Making and keeping a company’s IT infrastructure safe and secure from unauthorised intrusions or malicious actions has always been challenging. With the increased use of cloud computing, coupled with a need to keep developing new functions at an ever-increasing pace through the use of agile technologies, maintaining good security has become even more complex. 

In buying software and software services from third parties, what the buyer needs is a checklist of key requirements developed from an understanding of the business, technical and operational needs that will drive research of potential products and services.

Once a list of potential suppliers and products/services has been developed, a request for information (RFI) or equivalent can be issued and based on the key identified company requirements.

The answers to that RFI will help refine the list of suppliers and products or services down to a few suitable candidates, so that a request for quotation based on a detailed set of requirements can be issued.

The endgame is contract letting to the selected supplier where the contract itself articulates the company’s requirements in detail. Those requirements would likely be addressees as annexes to the main contract, thus allowing for future changes without the need to renegotiate the main contract. This process might seem long-winded and unwieldly, but ultimately you are aiming for security and you might be betting your company’s future if you don’t cover all the bases. 

The broad principles outlined here can be applied within a large organisation where there is an internal development group or groups. In essence, it would be a contract between the business area and the development and operational groups.  

Back in the early to mid-1990s, I was doing internal IT audit in Europe for a major international bank and I found that audit was not brought in to a project until it went live or, often, after it went live. 

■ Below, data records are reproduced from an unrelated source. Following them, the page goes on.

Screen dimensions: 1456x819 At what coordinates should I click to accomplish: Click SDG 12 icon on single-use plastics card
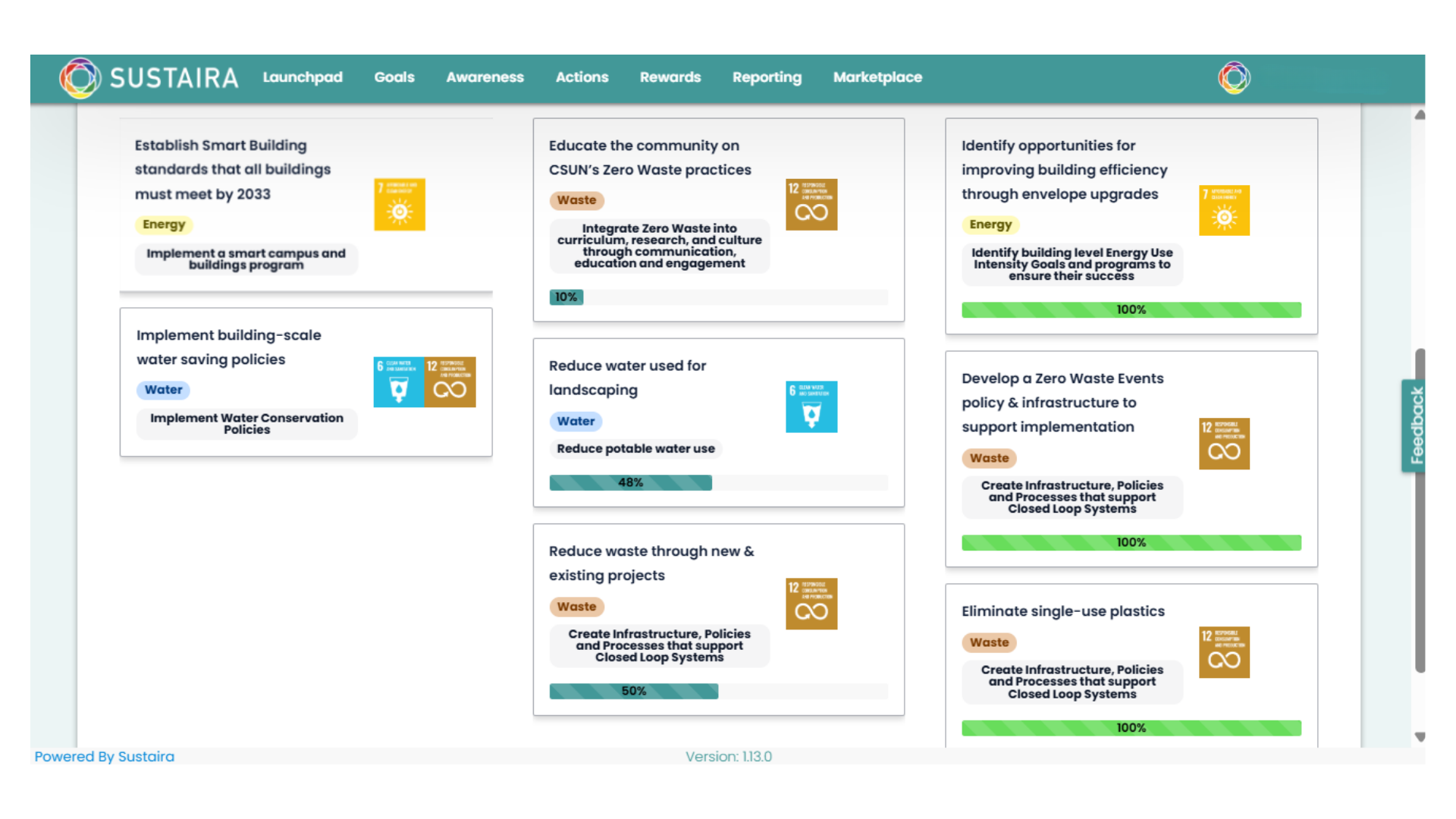point(1224,652)
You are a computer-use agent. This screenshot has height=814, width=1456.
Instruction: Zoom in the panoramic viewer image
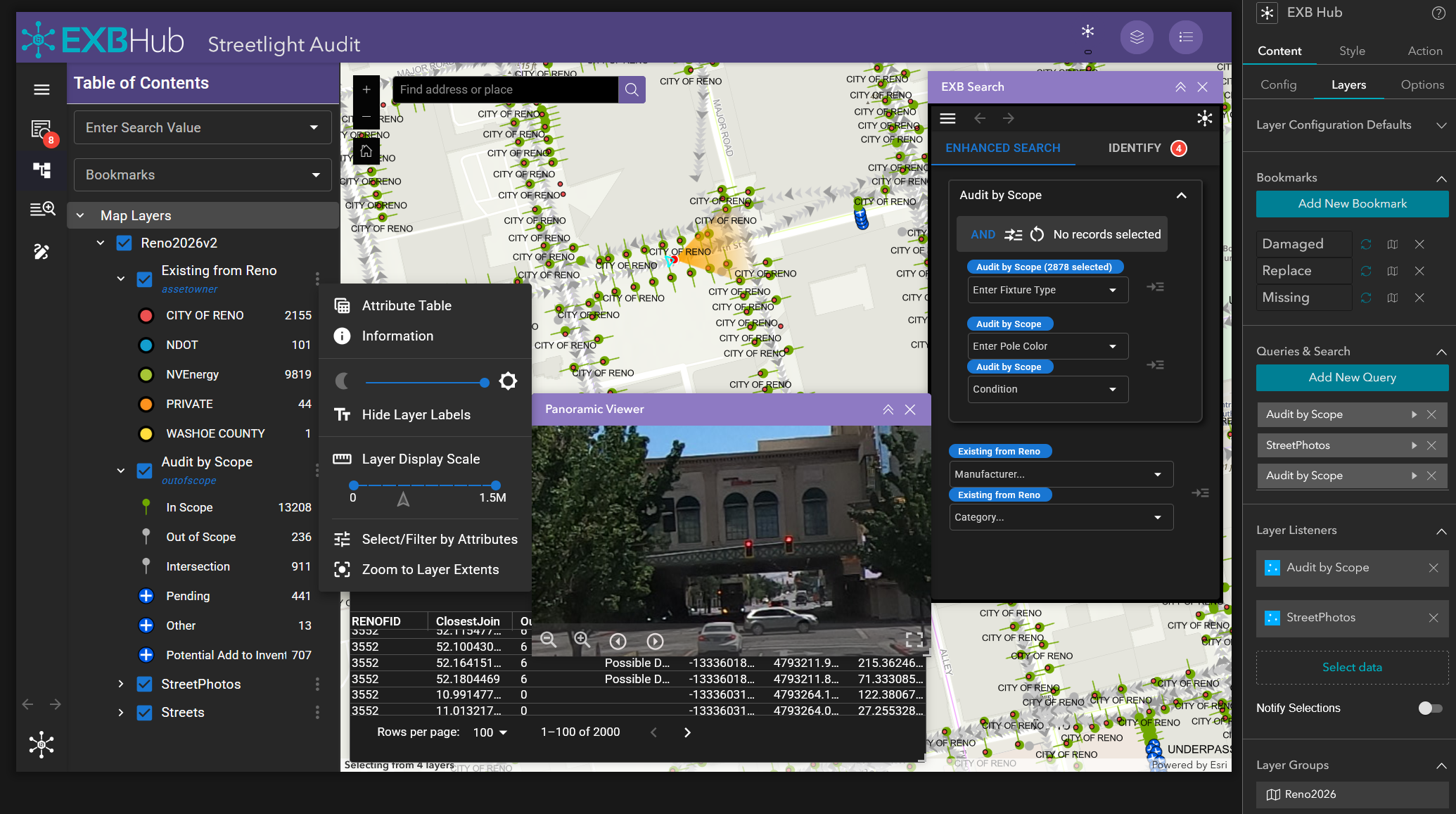click(x=582, y=640)
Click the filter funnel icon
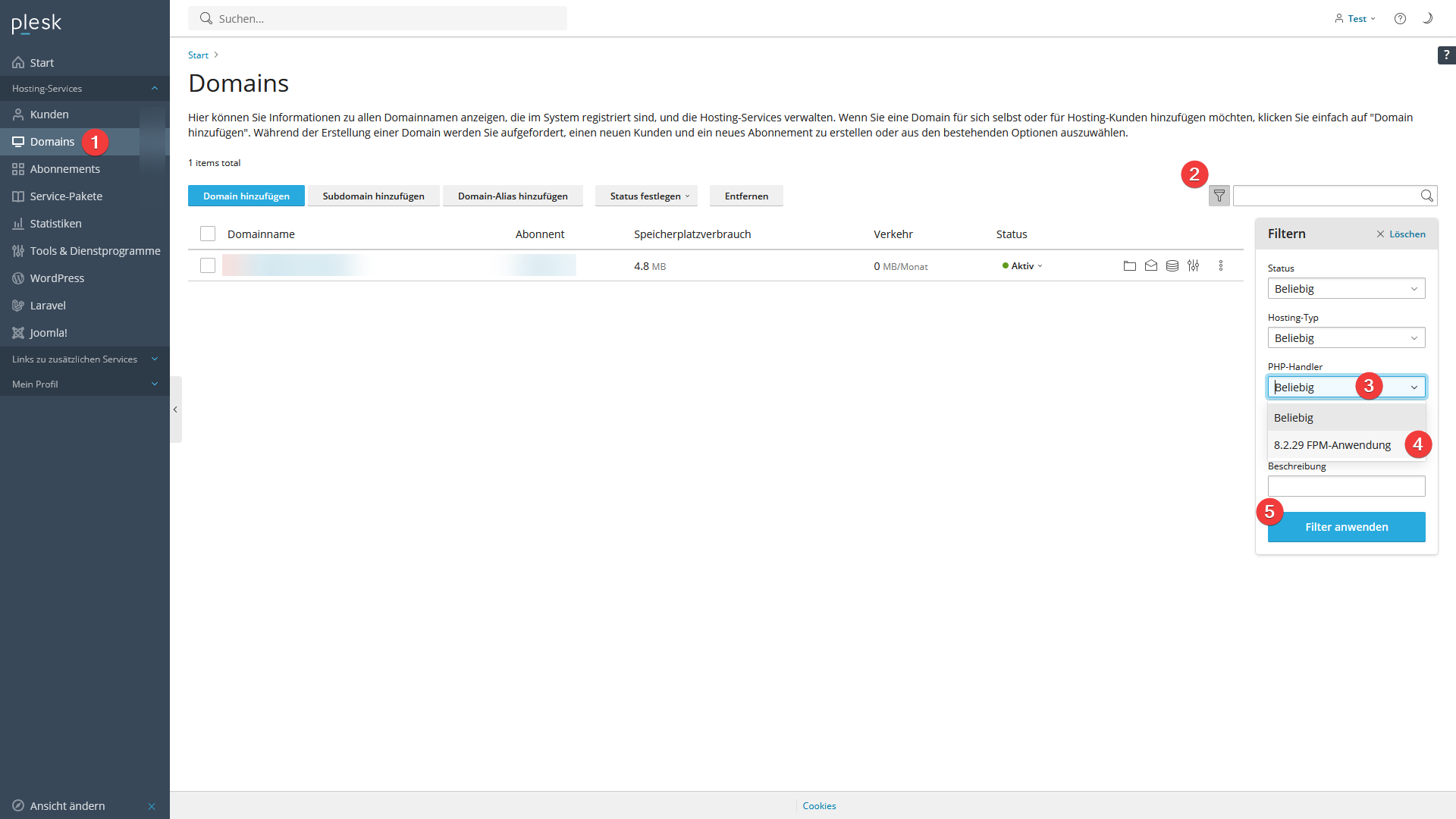Viewport: 1456px width, 819px height. 1219,196
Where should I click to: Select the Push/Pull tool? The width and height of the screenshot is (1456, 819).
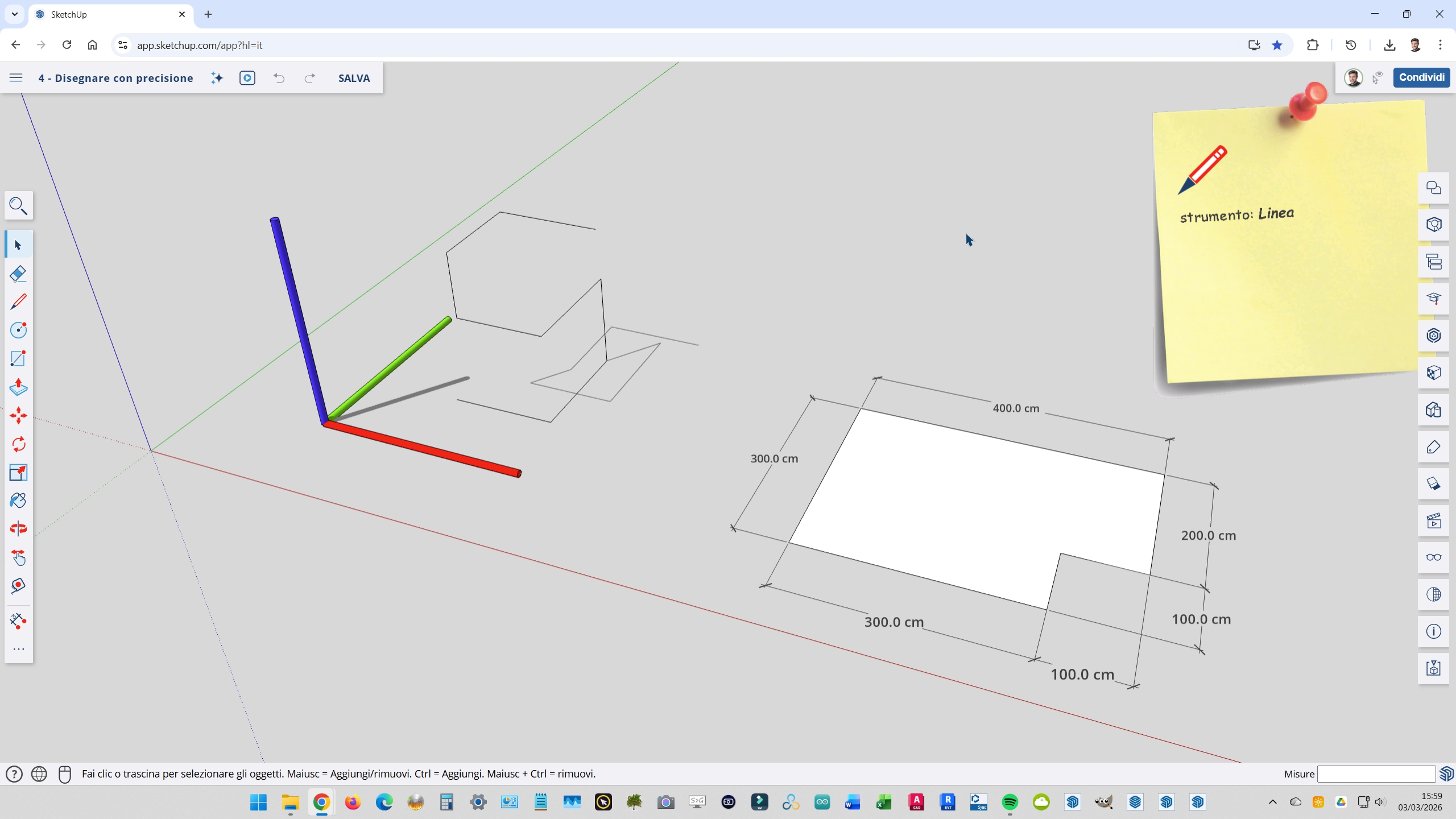[18, 387]
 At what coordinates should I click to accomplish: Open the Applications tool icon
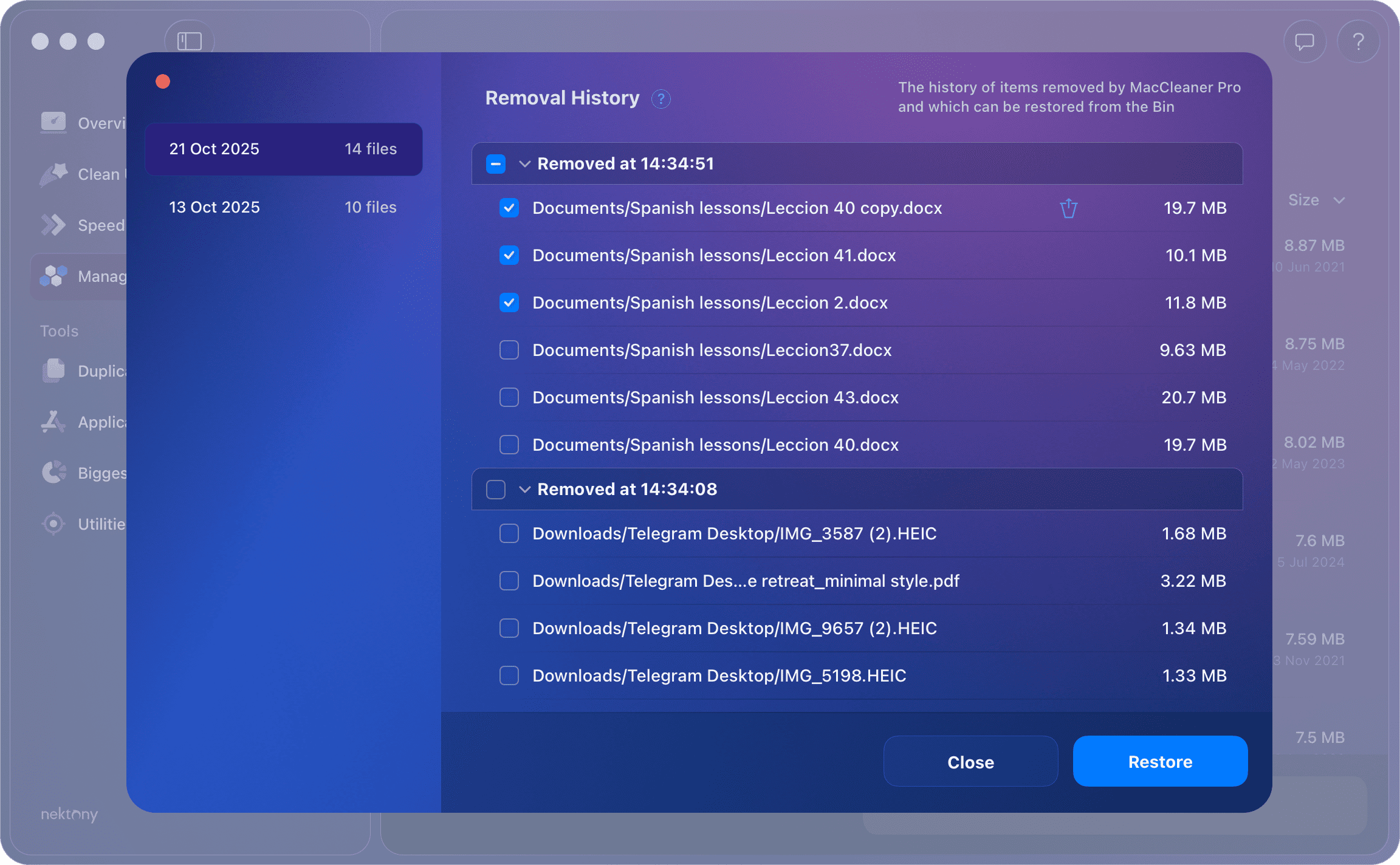(54, 422)
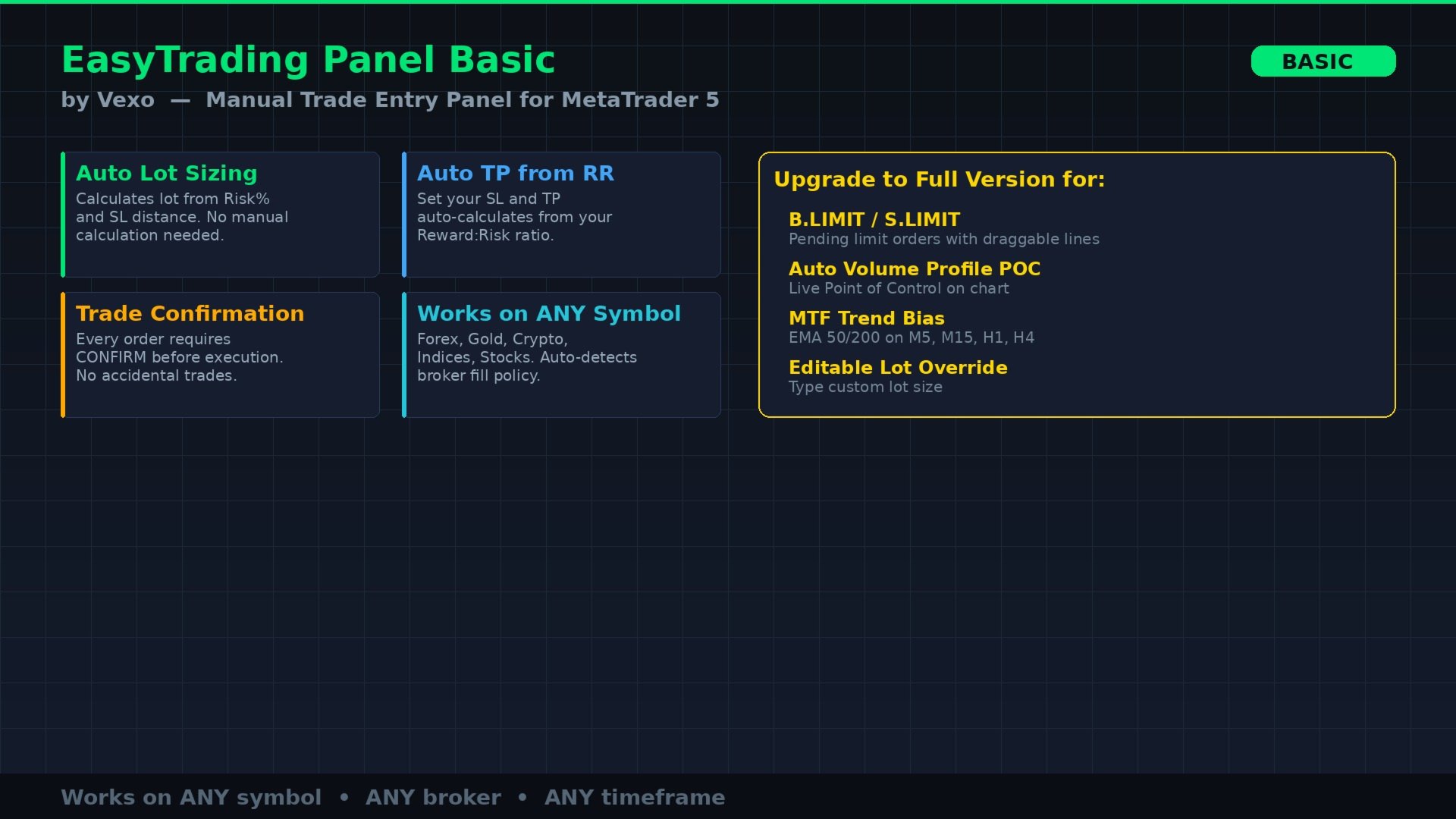The width and height of the screenshot is (1456, 819).
Task: Click 'ANY timeframe' in the footer
Action: [634, 798]
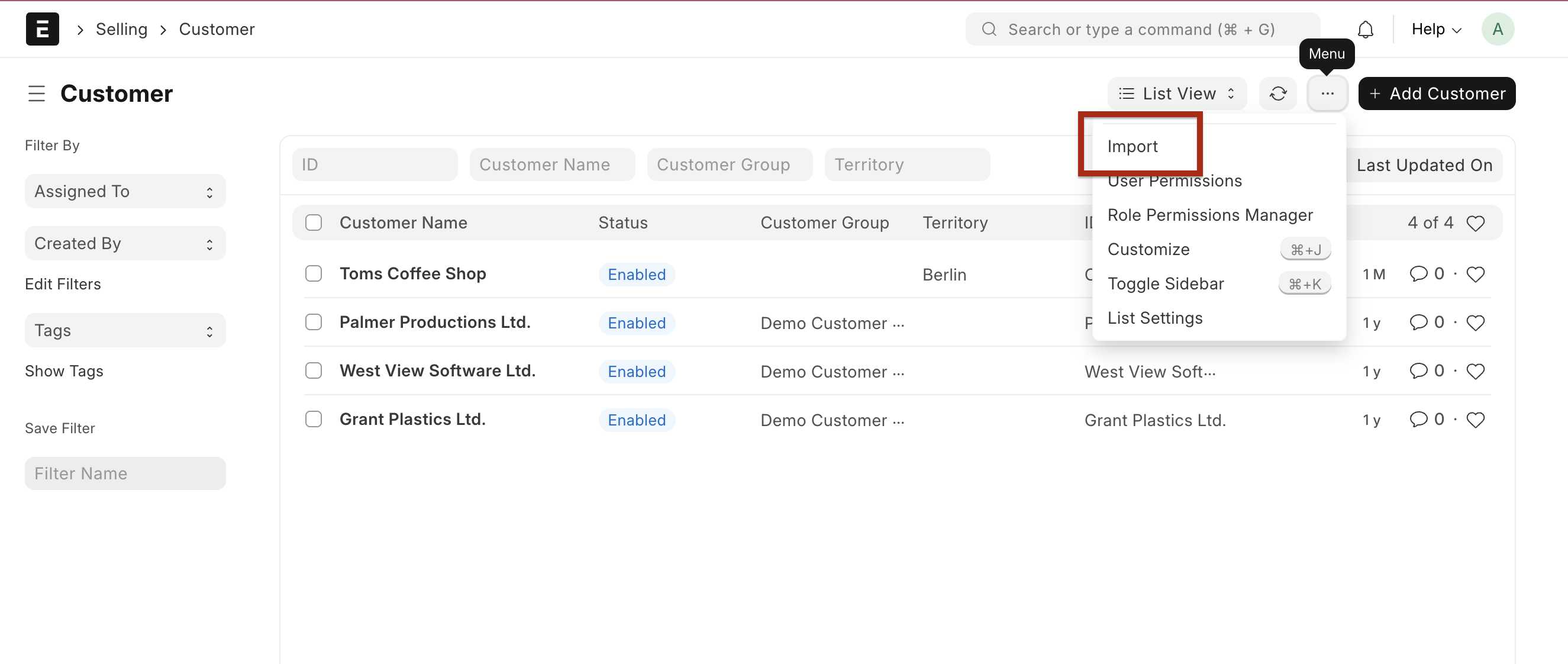This screenshot has height=664, width=1568.
Task: Open the List View switcher dropdown
Action: (1177, 94)
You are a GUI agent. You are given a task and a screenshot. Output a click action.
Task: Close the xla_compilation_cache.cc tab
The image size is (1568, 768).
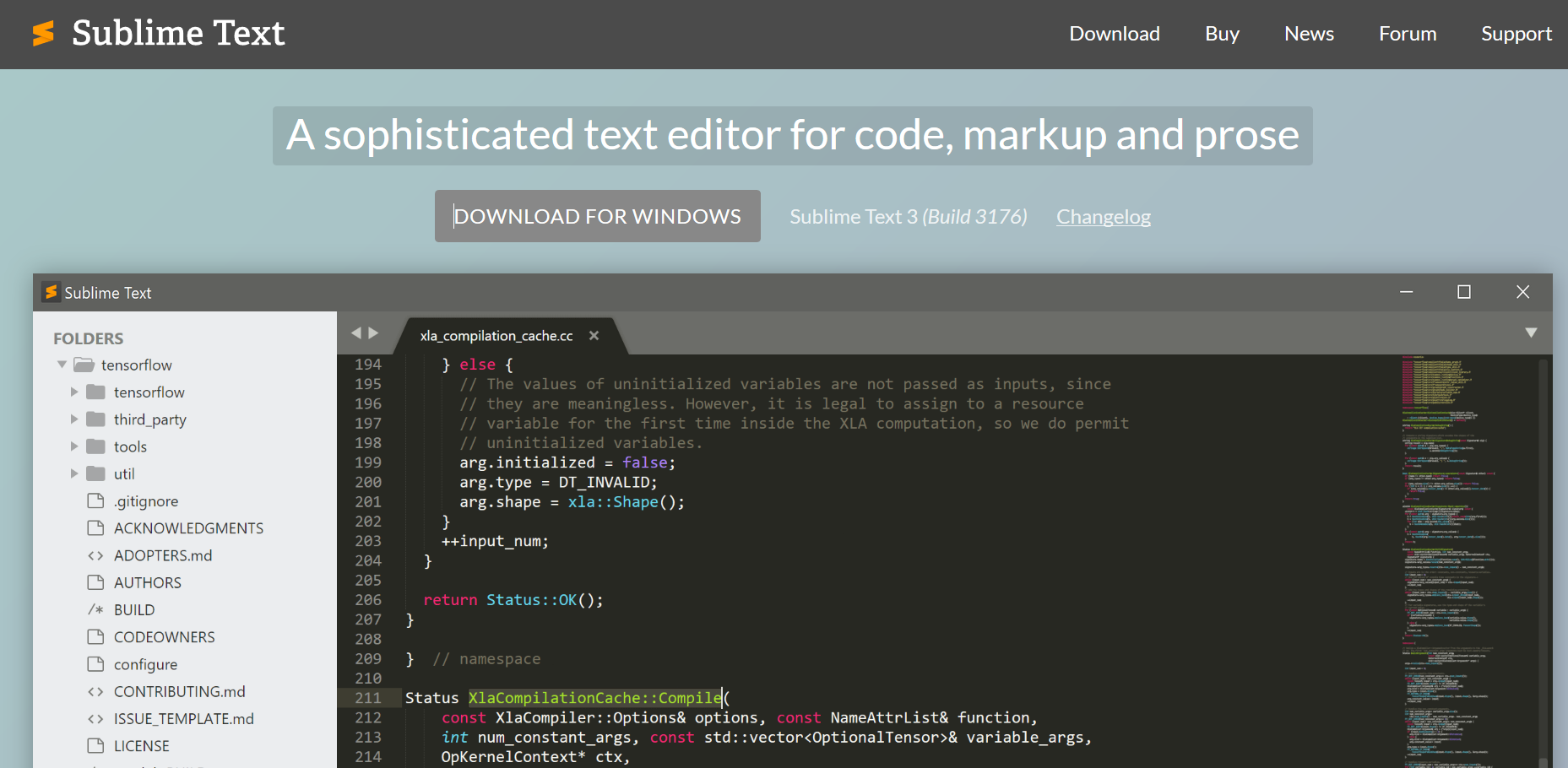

The IT security group was a small two-person group located in a head office many thousands of miles away. I had come from a network and IT background and was able to pull together various security, audit and software practice-related documents to create a small and concise document for the development groups in Europe.

Initial resistance soon evaporated and audit started being welcomed into software projects during the development cycle, opening the door to early and meaningful feedback.

It was a win-win outcome, as both development and audit saved time and less resource was wasted. Of course, today we have DevSecOps, an extension of DevOps, and this ensures that security requirements, together with regular testing and feedback, is built into the software development cycle, leading to less wasted resource.  

Although DevSecOps can be seen as a major factor in improving the overall security stance of a company’s IT infrastructure, it doesn’t mean that the basics, such as patching and well-thought-out access and authentication mechanisms, can be paid less attention.

 Of course, not all companies have their own in-house development teams, preferring to buy off-the-shelf applications or services. 

Where services are bought in, the security processes are not under the direct control of the purchasing company – that is, the purchasing company is reliant on the product or service being secure.

This reliance is primarily predicated on what the purchasing contract covers, and here the devil is definitely in the detail.

For example, you might think that requiring ISO27001 certification and annual testing would cover your needs, but unless you have specified what clauses are required and to what specification level (scope and statement of applicability), you cannot be assured of the level of security.

When you are buying software, consider whether the contract covers code analysis by security experts, whether your company’s security requirements are stated and whether they are comprehensive.

In a fast-moving environment, you will need access to people skilled in defining security requirements where cloud computing and third-party software development is encountered. These people will need risk and threat analysis skills, including a good understanding of business risks because these articulate what is key to protect in a company.

Contract annexes are the best way to handle these contractual needs as they can be updated as required without having to undergo a full contract renegotiation.